レジリエンスは「復元」「弾力」を意味し、経済学や心理学などで幅広く使う用語だ。防災科研では「防災力」と意味づけし、さらに「forR」の略称の周知に努めている。「for」の前を、例えば「データforR」とすると「首都圏の防災力を高めるためのデータ」という意味になる。
このプロジェクトは1年ほど前にスタート。「多くの大学の社会科学、工学、理学系の先生、さらに民間企業が連携し、コラボレーションforRとして進めている」(プロジェクト総括の平田直東京大学地震研究所教授)という。

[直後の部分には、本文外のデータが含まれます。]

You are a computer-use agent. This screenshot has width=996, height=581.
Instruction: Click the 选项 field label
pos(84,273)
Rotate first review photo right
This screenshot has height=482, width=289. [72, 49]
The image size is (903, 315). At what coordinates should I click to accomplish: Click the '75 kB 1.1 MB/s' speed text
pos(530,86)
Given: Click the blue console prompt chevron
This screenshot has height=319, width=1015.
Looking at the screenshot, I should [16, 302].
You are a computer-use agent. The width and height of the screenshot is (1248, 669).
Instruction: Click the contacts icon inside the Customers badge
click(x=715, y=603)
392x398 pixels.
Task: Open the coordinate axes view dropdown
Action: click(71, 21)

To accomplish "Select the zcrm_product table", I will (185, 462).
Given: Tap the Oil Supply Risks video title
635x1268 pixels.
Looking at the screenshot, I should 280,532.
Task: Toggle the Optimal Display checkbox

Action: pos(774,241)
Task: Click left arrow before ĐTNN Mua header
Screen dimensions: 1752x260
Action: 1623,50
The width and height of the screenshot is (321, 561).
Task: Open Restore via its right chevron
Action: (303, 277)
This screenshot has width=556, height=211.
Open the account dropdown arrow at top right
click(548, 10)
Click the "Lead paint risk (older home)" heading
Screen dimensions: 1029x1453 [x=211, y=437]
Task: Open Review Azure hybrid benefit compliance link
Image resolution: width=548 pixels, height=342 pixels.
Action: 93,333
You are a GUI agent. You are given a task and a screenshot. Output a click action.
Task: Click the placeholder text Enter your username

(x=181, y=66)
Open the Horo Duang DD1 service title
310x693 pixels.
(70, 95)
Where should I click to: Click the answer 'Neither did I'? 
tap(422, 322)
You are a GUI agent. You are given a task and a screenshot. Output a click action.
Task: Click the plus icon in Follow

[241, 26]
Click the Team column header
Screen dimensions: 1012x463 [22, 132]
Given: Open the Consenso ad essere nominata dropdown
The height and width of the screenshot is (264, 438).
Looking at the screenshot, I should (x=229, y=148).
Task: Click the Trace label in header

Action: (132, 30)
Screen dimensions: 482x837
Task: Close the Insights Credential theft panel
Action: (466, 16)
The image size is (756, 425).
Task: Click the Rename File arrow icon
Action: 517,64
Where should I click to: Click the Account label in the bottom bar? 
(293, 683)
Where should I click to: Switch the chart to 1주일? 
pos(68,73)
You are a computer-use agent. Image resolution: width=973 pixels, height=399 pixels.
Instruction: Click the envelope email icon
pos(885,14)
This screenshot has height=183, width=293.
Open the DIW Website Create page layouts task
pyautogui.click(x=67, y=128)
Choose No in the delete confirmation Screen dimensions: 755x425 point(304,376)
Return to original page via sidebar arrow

東京圏(1都3県)の人口は3500万人以上で全国の28%、首都圏全体では4200万人以上で同34%超を占める。これだけの人口、そして多くの企業や商業施設などが密集しているところに大地震が起きたらどうなるかは想像に難くない。
内閣府の首都直下地震対策検討ワーキンググループは今後30年間に約70%の確率で発生し、建物倒壊と焼失を合わせ最大約61万棟、死者は最大約2万3000人と推定している。
20年には東京五輪・パラリンピックが開かれ、海外からも多くの人々が東京に集まる。人の密度が高いところに大地震が起これば人的被害も大きくなる。地震の発生を止めることは難しいので、いかに被害を最小限にとどめるかが重要だ。
東日本大震災以降、企業では事業継続計画(BCP)の作成・見直しが進んだ。家庭でも耐震補強などに取り組む例がある。だが大地震の際には、こうした個々の対策だけでは不十分だ。地域全体で被害を把握し、迅速で的確な情報提供など災害対応能力を向上させなければならない。その意味で「forR」が早急に研究成果をあげることを期待したい。